Single-conformation IR and UV spectroscopy of the prototypical capped gamma-peptide Ac-gamma(4)-Phe-NHMe (gamma F-4) was carried out under jet-cooled conditions in the gas phase in order to understand its innate conformational preferences in the absence of a solvent. We obtained conformer-specific IR and UV spectra and compared the results with calculations to make assignments and explore the differences between the gamma(2)-and gamma(4)-substituted molecules. We found four conformers of gamma F-4 in our experiment. Three conformers form nine-membered hydrogen-bonded rings (C9) enclosed by an NH center dot center dot center dot O=C H-bond but differing in their phenyl ring positions (a, g+, and g-). The fourth conformer forms a strained seven-membered hydrogen-bonded ring in which the amide groups lie in a nominally anti-parallel arrangement stacked on top of one another (labeled S7). This conformer is a close analogue of the amide-stacked conformer (S) found previously in gamma F-2, in which the Phe side chain is substituted at the gamma(2) position, Ac-gamma 2-Phe-NHMe (J. Am. Chem. Soc. 2009, 131, 14243-14245). IR population transfer spectroscopy was used to determine the fractional abundances of the gamma F-4 conformers in the expansion. A combination of force field and density functional theory calculations is used to map out the conformational potential energy surfaces for gamma F-4 and compare it with its gamma F-2 counterpart.
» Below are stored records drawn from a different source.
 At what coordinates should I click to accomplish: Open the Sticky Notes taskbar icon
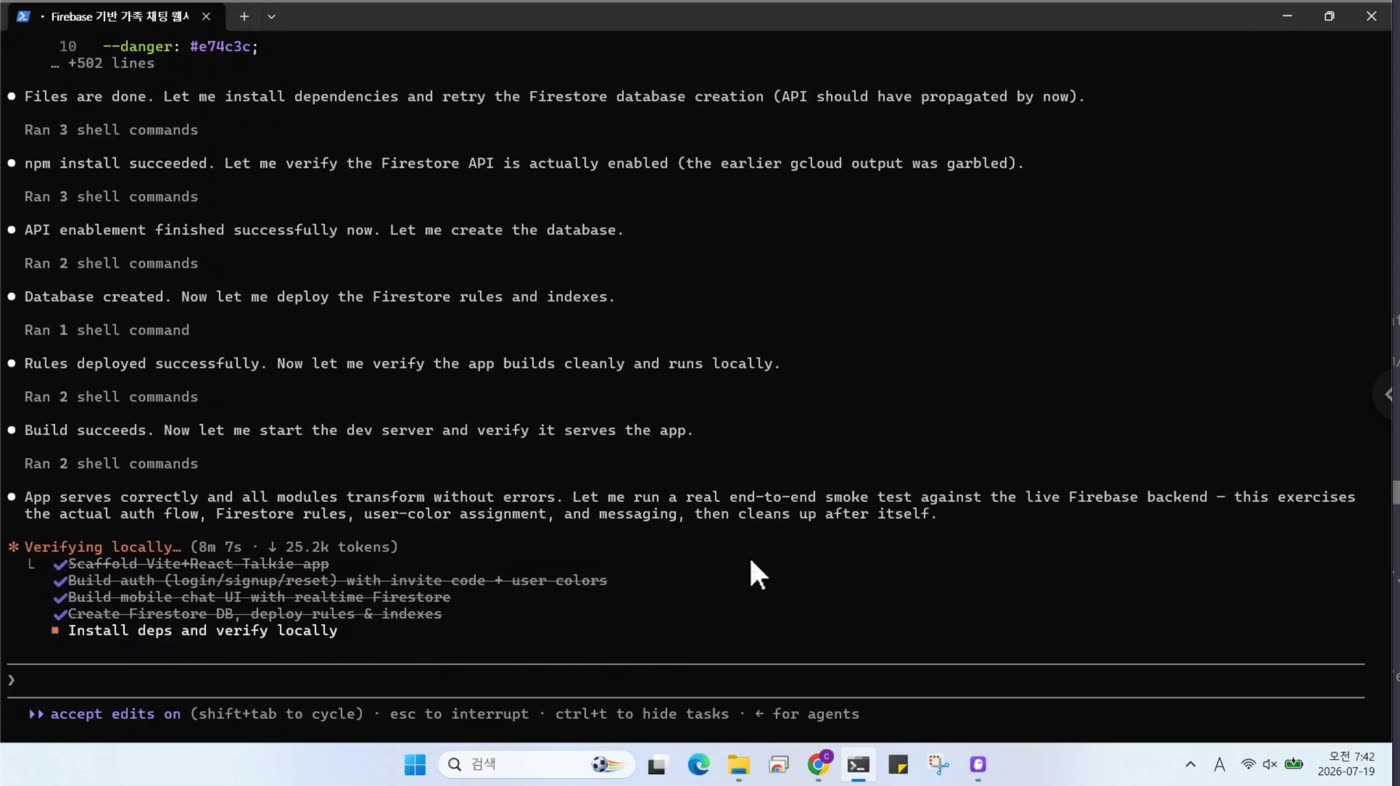898,765
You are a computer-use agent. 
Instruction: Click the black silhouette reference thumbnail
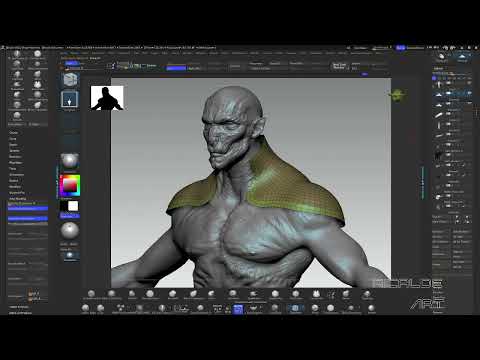[x=107, y=98]
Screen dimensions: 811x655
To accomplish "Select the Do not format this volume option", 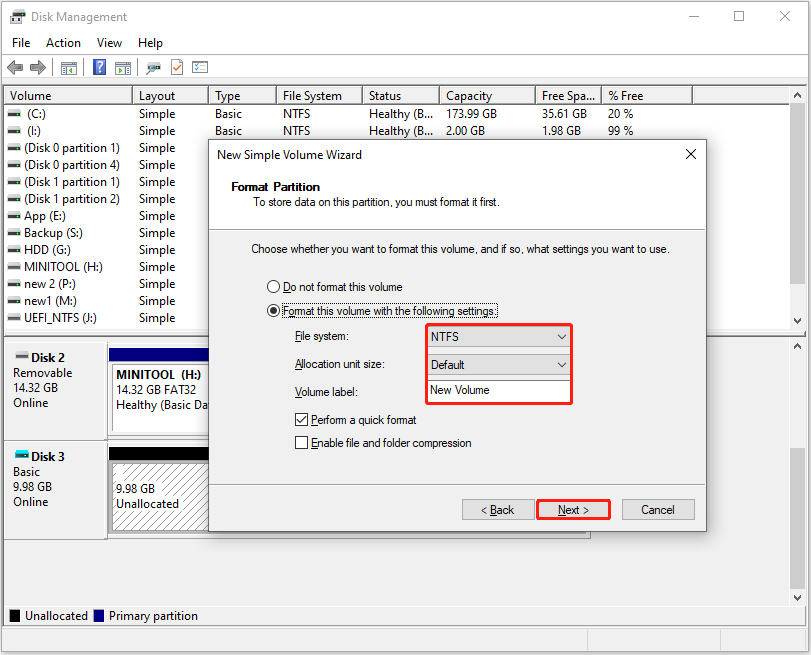I will coord(273,286).
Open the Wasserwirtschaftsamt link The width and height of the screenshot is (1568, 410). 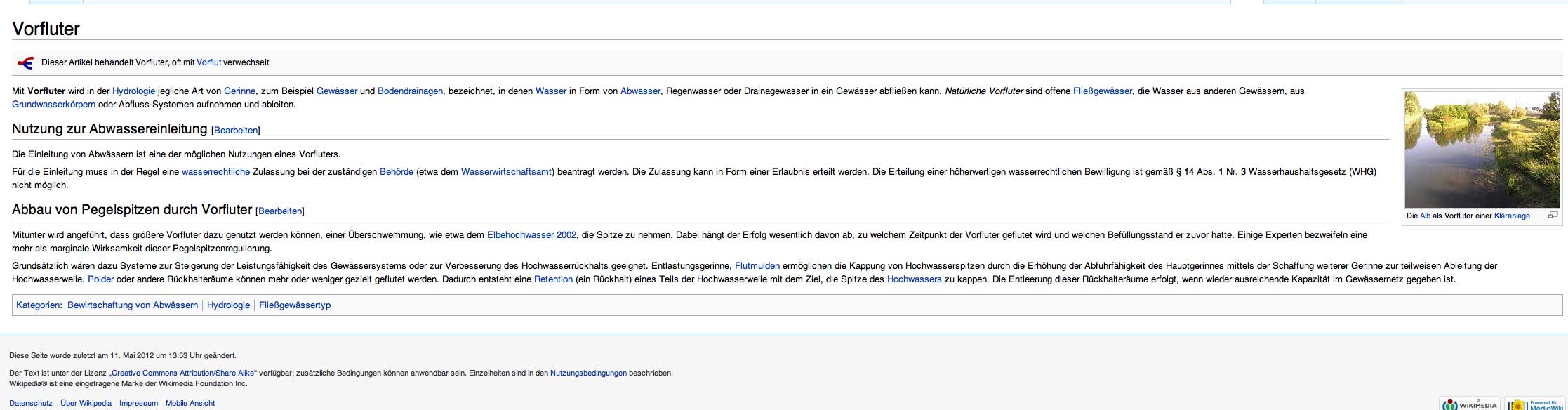[506, 172]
Based on this analysis, the phenyl ring prefers to take up structures that facilitate NH center dot center dot center dot pi interactions in gamma F-4 or avoid phenyl interactions with the C=O group in gamma F-2. The disconnectivity graph for gamma F-4 reveals separate basins associated with the C9 and amide-stacked conformational families, which are separated by a barrier of about 42 kJ/mol. The overall shape of the potential energy surface bears a resemblance to peptides and proteins that have a misfolding pathway that competes with the formation of the native structure.